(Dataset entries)
• • •
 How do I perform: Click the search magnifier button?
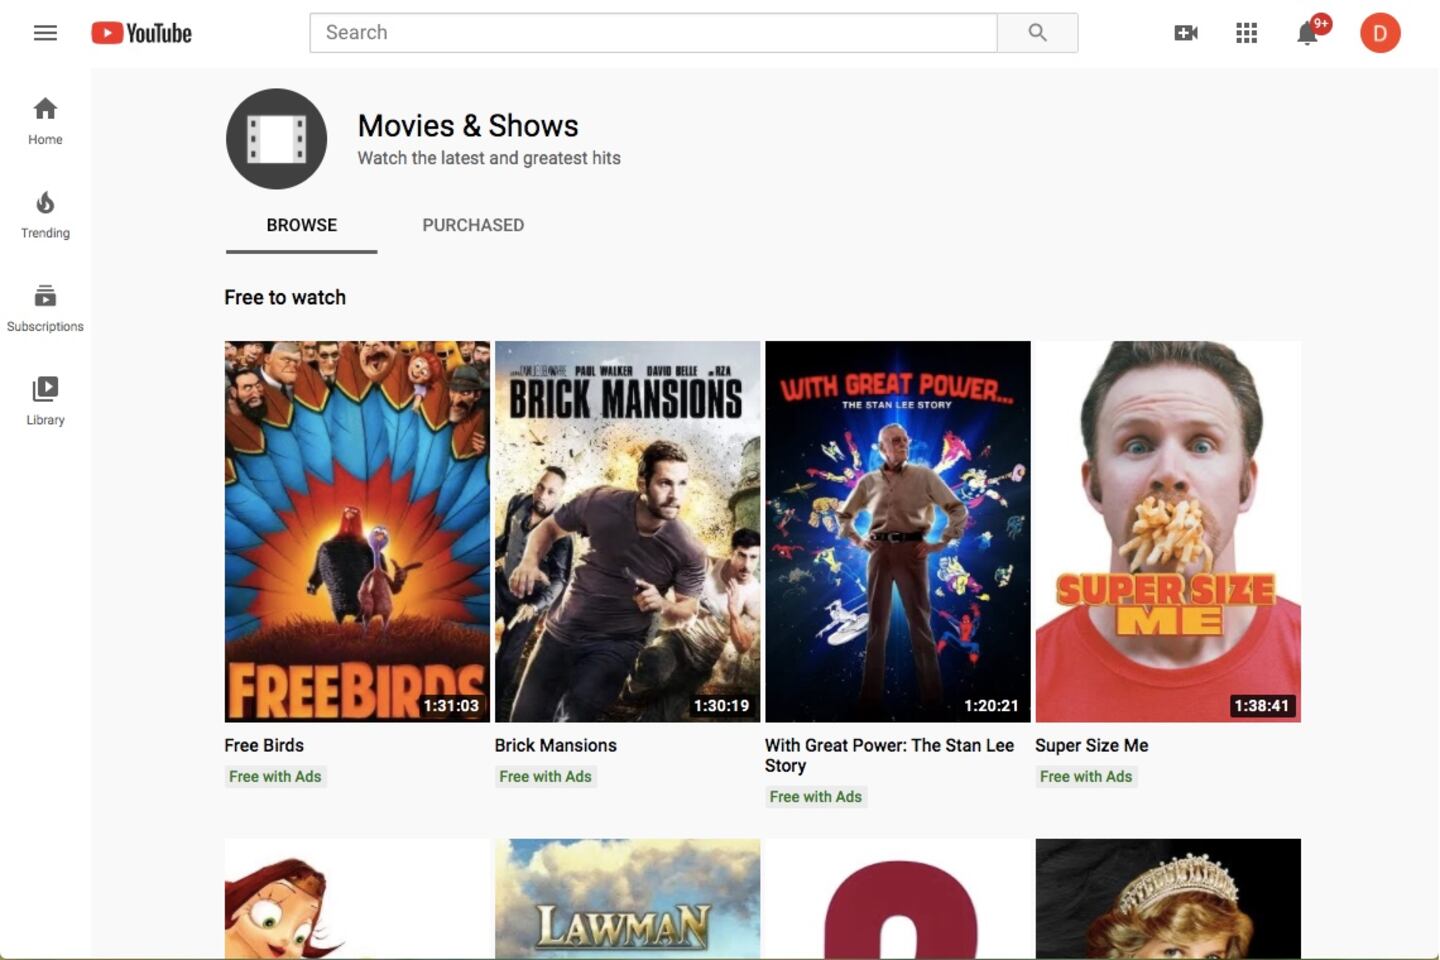point(1037,33)

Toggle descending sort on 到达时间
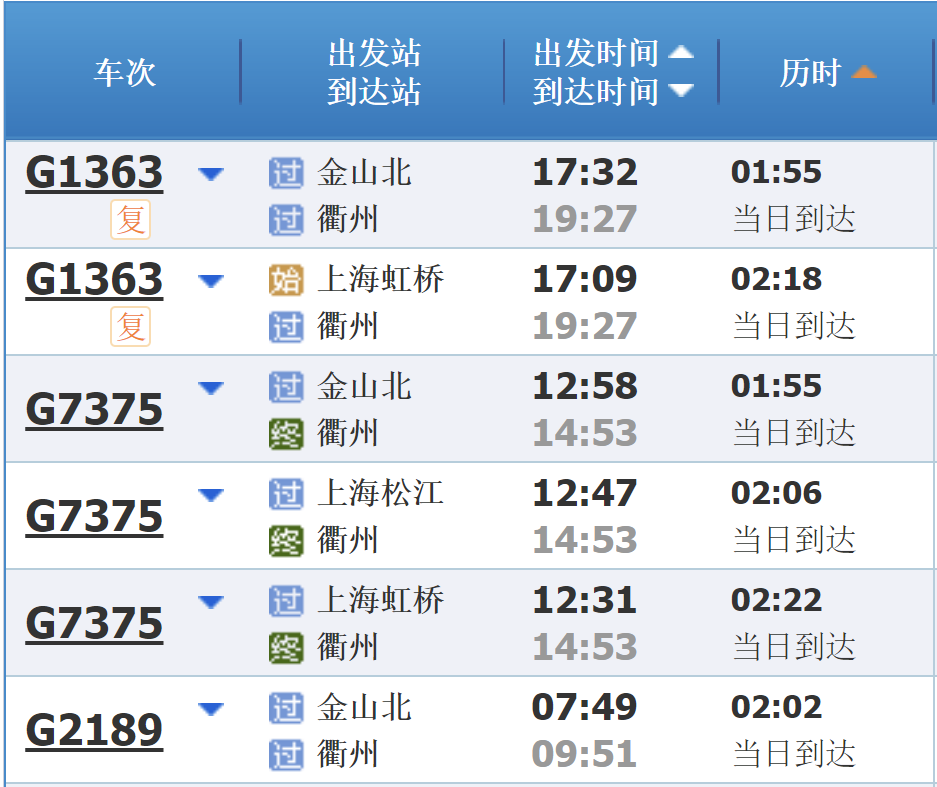(x=682, y=88)
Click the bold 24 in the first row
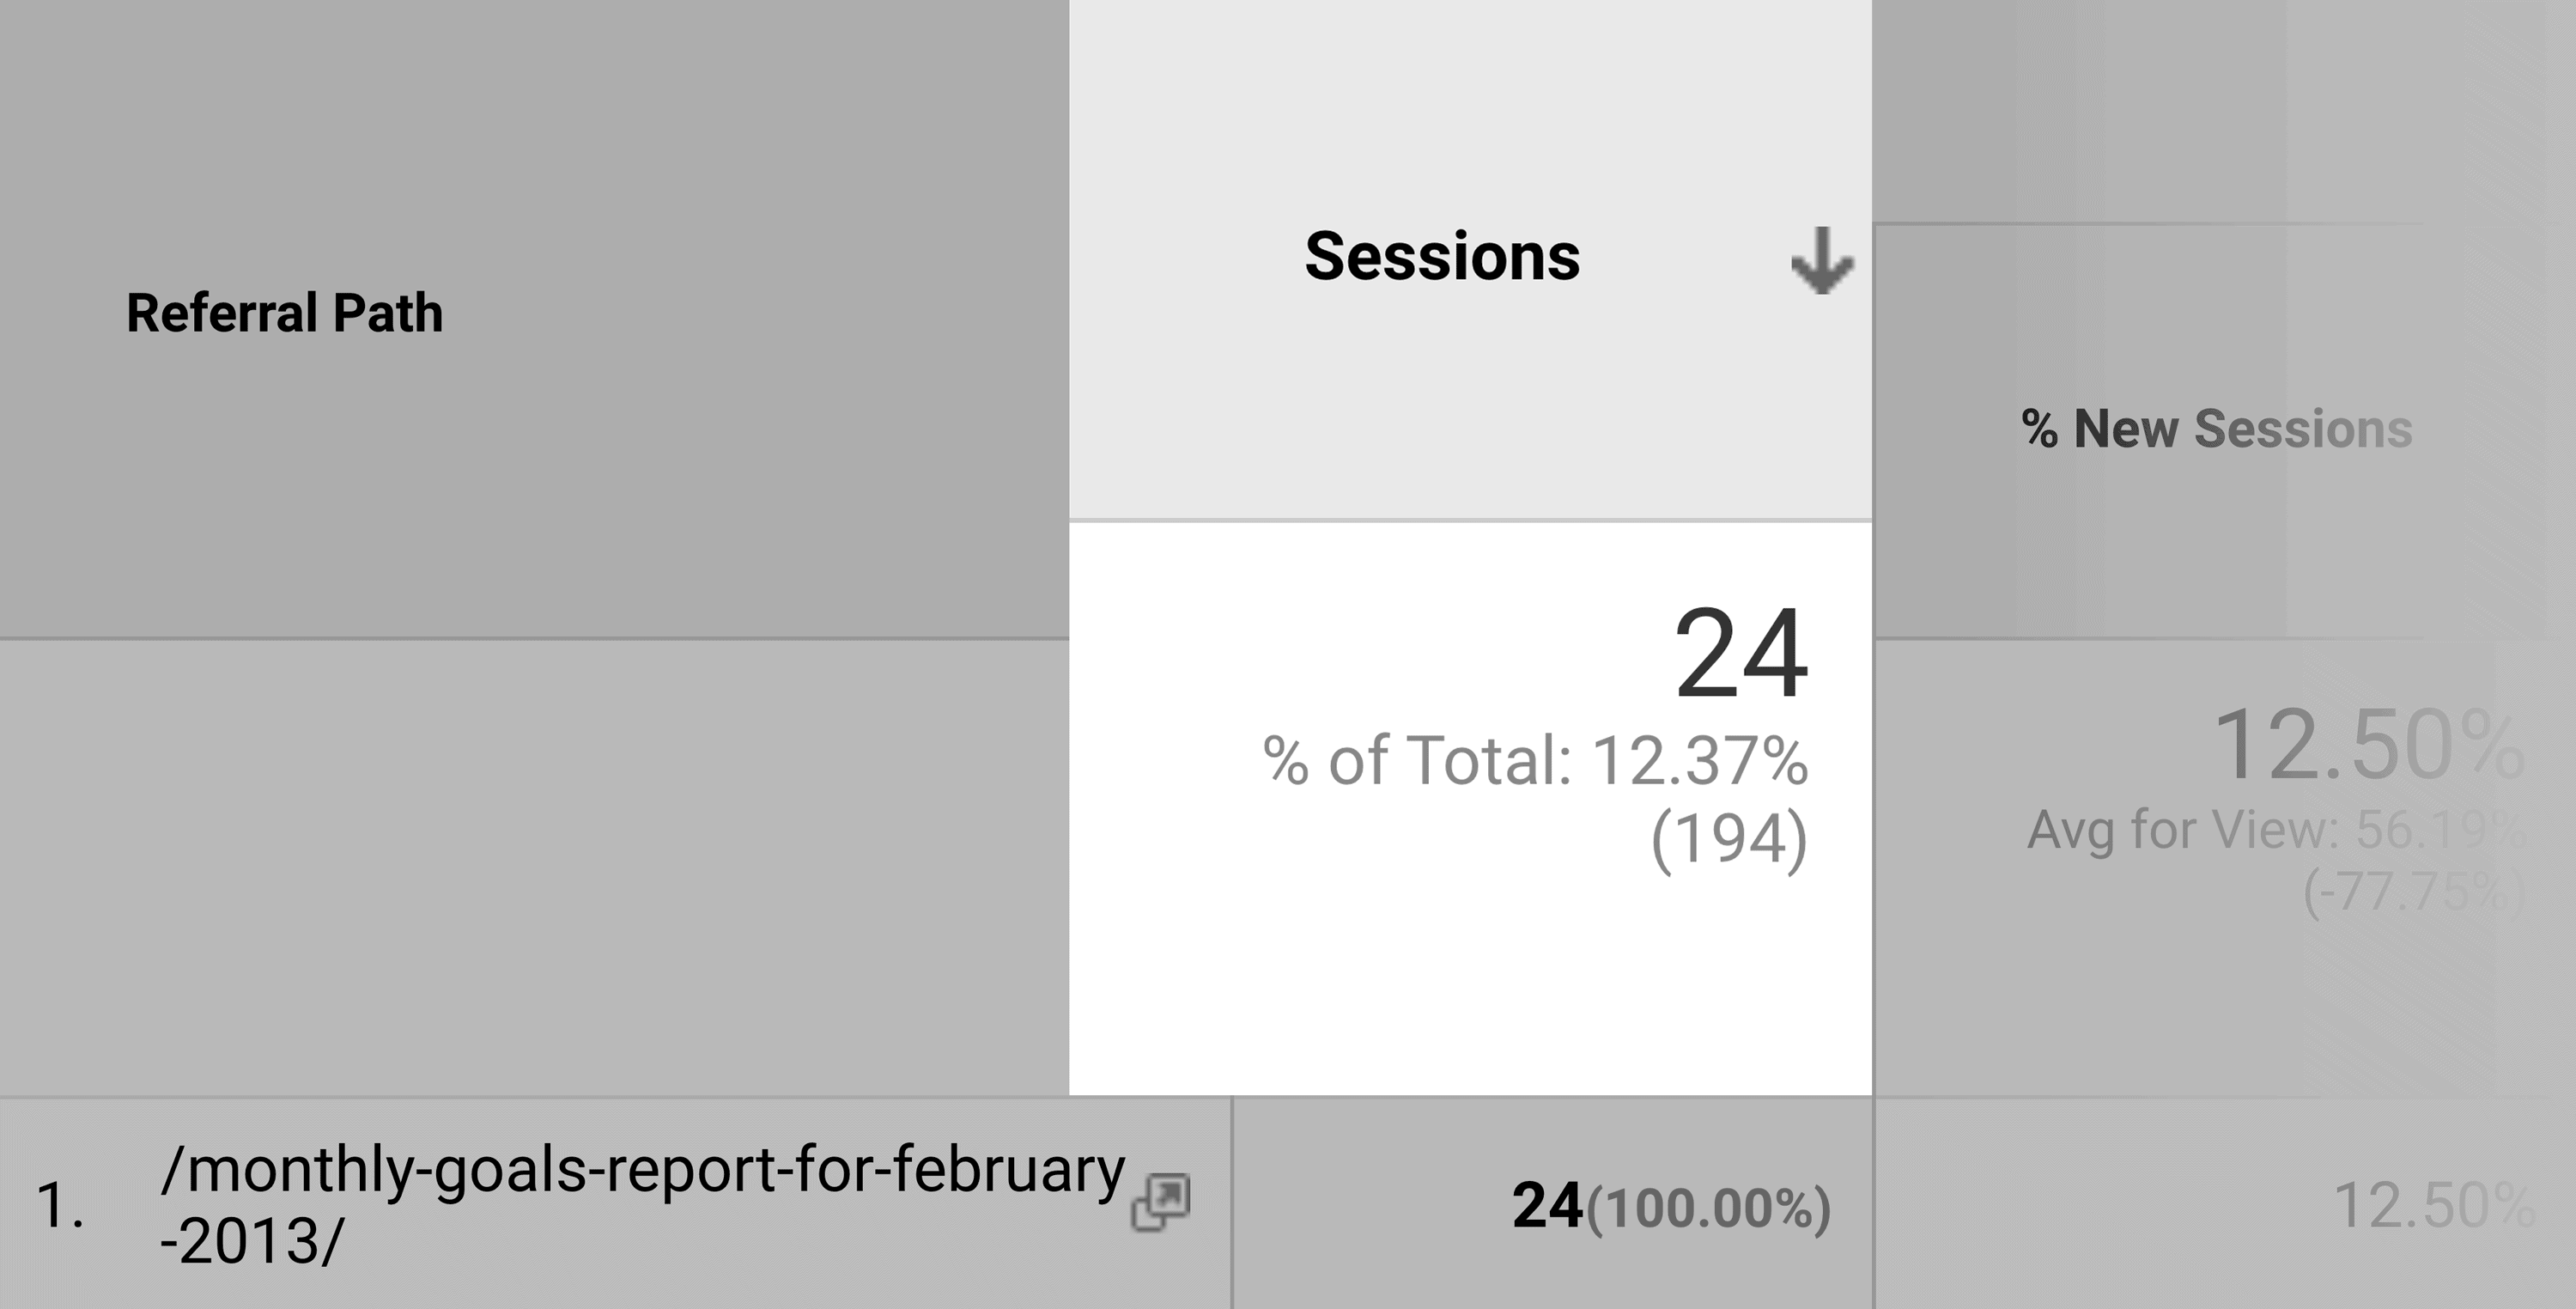 coord(1547,1206)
• • •
_TASK DIRECTIONS:_ State how many lines of the entries above contain the string "Click", matching case exactly. Give only the number.

_SOLVED EXERCISE:_ 2